▸ **TASK DIRECTIONS**
Every line from the beginning of the records below up to the one holding "Ventajas y Desventajas" should be quoted exactly; leave out the rest.
━━━━
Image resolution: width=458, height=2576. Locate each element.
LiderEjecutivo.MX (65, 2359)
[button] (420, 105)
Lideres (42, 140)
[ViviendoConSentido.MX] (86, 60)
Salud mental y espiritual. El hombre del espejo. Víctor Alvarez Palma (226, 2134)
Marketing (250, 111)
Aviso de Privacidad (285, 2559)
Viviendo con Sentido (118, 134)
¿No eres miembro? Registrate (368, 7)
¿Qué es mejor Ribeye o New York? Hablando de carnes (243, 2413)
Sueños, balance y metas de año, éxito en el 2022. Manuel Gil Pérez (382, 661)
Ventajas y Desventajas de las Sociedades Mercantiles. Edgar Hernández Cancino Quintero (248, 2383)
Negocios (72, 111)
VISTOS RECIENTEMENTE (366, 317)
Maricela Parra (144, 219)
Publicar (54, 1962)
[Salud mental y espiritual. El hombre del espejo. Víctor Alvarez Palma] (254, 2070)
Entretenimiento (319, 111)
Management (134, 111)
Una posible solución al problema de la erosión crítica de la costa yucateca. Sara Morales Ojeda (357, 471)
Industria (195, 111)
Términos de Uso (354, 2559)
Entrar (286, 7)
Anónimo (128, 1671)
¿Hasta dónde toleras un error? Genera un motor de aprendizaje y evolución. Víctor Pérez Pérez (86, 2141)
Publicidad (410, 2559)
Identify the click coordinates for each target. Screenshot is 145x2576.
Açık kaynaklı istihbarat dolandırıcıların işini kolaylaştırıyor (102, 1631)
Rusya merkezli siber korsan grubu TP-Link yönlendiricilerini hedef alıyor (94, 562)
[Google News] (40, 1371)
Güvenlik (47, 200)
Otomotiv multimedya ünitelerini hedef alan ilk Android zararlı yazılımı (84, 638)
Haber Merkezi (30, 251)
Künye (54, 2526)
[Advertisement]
━━━━
▸ **WORKED SOLUTION**
Image resolution: width=458, height=2576. Locate each element.
LiderEjecutivo.MX (65, 2359)
[button] (420, 105)
Lideres (42, 140)
[ViviendoConSentido.MX] (86, 60)
Salud mental y espiritual. El hombre del espejo. Víctor Alvarez Palma (226, 2134)
Marketing (250, 111)
Aviso de Privacidad (285, 2559)
Viviendo con Sentido (118, 134)
¿No eres miembro? Registrate (368, 7)
¿Qué es mejor Ribeye o New York? Hablando de carnes (243, 2413)
Sueños, balance y metas de año, éxito en el 2022. Manuel Gil Pérez (382, 661)
Ventajas y Desventajas de las Sociedades Mercantiles. Edgar Hernández Cancino Quintero (248, 2383)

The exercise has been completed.